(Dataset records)

* * * * * * *

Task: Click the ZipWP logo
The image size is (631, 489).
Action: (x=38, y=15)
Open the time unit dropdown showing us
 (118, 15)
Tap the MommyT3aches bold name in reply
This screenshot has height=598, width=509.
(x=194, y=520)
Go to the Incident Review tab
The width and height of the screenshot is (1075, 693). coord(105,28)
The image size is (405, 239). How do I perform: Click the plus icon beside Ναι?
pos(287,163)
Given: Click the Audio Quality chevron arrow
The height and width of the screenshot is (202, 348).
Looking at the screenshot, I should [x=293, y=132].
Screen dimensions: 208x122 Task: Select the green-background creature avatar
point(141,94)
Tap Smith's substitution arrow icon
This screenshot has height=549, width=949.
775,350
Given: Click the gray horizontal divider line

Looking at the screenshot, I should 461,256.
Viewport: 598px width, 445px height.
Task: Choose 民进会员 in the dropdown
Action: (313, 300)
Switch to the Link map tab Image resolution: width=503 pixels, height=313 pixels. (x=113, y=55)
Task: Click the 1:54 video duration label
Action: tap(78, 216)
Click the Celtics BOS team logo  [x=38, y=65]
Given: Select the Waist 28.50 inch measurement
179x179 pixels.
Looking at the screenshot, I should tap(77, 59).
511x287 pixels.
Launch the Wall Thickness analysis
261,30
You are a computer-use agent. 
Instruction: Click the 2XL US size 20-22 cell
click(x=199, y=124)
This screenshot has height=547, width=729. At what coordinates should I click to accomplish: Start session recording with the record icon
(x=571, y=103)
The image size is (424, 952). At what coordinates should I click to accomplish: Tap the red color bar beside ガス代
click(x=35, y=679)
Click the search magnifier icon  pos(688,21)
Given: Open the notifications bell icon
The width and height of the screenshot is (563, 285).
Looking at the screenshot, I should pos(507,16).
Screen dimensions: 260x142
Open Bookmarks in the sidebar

* * * * * * *

* _WORK TO COMPLETE_
In the records above, find each line that holds the word "arrow"; copy all such lines.

* _YOUR RESPONSE_
Given: Click the Audio Quality chevron arrow
Tap Smith's substitution arrow icon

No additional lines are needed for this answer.